Nor does the Dream Team intend to limit the biobank’s impact to this single round of research. “The bank is owned by [UMCU],” says Clevers, “but will be [managed] by a foundation which also has my IP. So it’s a not-for-profit organization, and this will maintain the bank, and will actually make this living biobank available for academic researchers in collaborations, but also for [the pharmaceutical] industry.” If academics, or pharmaceutical companies, want to run new drug screens, or perform drug discovery, or consider different applications altogether, they can apply for access to the organoids, which are easy to replicate for use in expanded research.
As one example, Dr. Levine looks forward to basic research into how cancers naturally grow. “There are whole new sets of questions,” he says, “that this allows one to bring up: getting the conditions for what hormones are important, what kinds of cells are important, whether metastatic cells are very different in their organoid cultures than are non-metastatic stem cells.” These are questions that existing cancer models were never equipped to handle, even if they faithfully maintained every mutation found in their tumors of origin.
The politics of maintaining the biobank are tricky, as Dr. Clevers is meticulously careful about patient consent. “We have to be able to destroy the tissue at any moment that the patient or the family asks for this,” he says. “We don’t want to turn these things into HeLa cells.” But the reward for navigating these ethical concerns is a new generation of thoroughly sequenced cancer models, with real patient histories, which will grow like real tumors in the lab. The biobank can also embrace more types of cancer if research on the first organoids seems promising. Protocols have already been developed for growing lung organoids.

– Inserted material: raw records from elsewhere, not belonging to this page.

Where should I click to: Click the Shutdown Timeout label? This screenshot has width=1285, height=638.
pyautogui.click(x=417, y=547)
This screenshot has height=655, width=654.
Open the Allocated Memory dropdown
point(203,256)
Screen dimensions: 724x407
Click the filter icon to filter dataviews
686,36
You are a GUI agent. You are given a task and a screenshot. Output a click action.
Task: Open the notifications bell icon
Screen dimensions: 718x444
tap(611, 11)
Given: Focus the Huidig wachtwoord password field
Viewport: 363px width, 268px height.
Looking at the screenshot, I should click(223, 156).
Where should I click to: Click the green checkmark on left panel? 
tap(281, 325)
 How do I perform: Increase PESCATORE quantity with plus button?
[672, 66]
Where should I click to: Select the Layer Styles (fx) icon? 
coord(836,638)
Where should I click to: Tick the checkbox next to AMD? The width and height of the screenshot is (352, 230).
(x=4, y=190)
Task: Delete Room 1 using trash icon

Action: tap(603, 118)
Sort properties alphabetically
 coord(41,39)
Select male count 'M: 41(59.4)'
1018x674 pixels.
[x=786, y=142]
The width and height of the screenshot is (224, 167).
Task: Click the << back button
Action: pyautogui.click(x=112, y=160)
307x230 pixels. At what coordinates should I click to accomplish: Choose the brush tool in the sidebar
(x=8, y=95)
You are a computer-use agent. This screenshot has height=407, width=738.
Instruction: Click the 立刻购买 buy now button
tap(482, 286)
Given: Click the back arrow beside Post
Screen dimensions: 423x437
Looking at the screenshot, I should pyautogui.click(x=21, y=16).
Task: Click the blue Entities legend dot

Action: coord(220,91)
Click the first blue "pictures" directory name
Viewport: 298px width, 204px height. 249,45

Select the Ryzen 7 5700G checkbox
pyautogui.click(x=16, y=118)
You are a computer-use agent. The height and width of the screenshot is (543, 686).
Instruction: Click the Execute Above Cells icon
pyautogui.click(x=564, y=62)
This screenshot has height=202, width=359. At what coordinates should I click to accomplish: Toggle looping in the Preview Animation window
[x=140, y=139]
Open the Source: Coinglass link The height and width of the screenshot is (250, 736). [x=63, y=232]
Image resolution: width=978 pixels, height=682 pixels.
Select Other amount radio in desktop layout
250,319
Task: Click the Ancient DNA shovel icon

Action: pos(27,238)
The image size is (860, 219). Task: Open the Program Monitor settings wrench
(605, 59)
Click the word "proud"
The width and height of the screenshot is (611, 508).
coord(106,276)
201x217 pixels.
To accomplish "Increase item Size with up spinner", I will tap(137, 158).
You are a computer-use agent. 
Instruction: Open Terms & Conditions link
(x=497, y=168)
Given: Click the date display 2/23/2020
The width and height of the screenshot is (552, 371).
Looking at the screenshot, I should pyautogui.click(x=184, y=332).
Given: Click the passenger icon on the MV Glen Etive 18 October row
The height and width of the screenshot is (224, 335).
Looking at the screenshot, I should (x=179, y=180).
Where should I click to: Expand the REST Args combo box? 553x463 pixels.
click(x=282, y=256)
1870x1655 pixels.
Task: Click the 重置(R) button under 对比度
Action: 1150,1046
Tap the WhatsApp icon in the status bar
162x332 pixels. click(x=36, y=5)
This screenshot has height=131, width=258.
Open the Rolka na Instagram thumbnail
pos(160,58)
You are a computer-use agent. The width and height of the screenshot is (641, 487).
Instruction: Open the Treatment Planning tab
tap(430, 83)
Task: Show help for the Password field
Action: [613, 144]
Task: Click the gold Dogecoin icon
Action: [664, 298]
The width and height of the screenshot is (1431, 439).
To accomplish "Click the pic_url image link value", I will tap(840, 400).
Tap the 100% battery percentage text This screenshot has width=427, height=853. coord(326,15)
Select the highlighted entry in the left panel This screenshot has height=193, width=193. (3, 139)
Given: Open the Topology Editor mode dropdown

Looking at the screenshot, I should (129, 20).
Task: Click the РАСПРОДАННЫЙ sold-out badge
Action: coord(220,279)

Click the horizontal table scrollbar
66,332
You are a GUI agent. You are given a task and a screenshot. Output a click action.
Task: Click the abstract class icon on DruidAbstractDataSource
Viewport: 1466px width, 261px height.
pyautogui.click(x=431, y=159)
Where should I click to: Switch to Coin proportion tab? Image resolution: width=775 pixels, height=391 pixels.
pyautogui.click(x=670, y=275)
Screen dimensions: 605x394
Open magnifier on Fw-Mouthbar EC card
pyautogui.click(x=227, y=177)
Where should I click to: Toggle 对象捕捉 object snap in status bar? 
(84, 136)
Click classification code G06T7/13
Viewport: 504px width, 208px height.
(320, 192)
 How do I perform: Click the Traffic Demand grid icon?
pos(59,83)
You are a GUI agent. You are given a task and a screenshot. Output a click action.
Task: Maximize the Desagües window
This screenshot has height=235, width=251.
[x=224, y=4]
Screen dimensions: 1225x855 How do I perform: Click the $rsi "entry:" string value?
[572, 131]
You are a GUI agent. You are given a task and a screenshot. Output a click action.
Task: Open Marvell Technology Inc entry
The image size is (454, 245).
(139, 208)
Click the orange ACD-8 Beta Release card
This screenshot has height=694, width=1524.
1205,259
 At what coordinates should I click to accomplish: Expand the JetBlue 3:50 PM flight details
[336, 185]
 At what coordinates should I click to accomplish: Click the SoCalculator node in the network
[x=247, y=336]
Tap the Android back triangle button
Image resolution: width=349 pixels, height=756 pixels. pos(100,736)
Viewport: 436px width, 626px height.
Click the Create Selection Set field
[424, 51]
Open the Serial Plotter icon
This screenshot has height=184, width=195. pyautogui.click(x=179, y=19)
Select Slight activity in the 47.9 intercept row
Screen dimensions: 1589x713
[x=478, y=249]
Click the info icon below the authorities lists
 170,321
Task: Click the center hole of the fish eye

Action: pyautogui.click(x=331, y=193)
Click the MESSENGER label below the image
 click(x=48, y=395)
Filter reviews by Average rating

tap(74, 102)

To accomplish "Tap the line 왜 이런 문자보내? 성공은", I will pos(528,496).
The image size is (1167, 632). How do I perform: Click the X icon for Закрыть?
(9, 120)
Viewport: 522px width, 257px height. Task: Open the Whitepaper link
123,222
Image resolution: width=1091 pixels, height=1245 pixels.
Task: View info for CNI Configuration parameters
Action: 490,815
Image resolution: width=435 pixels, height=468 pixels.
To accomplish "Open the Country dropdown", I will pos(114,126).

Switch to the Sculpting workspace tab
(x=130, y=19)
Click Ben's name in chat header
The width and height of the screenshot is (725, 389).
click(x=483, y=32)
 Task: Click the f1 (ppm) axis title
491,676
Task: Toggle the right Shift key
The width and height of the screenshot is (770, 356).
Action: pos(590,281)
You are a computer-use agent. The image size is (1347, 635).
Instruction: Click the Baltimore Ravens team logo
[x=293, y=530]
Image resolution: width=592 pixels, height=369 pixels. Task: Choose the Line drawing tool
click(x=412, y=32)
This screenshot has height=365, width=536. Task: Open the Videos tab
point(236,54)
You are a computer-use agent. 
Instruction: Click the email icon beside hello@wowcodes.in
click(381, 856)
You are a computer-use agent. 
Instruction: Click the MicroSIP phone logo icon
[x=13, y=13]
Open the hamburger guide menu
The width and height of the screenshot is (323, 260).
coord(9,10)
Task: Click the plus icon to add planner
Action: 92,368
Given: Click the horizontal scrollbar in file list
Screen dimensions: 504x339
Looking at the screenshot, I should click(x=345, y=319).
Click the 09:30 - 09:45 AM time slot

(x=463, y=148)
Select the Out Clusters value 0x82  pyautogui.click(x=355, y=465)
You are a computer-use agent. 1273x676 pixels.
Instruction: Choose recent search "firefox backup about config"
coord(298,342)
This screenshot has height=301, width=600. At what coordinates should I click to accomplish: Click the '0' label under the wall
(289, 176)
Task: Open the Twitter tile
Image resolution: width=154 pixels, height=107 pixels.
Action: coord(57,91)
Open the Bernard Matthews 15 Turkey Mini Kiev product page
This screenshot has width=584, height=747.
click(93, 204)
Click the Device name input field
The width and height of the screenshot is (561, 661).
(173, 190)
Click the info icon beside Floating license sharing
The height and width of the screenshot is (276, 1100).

The international approach of the SU2C grant has already laid the groundwork for growing the biobank project outwards. Now it only remains to be seen if the independent organs growing at UMCU can save the lives of the human beings they came from – and where they travel once they do. If some of these organoids become the mainstays of future cancer research that certain cell lines are today, they could be destined to long and fruitful lives in the lab, even as their progenitors live on in the world outside.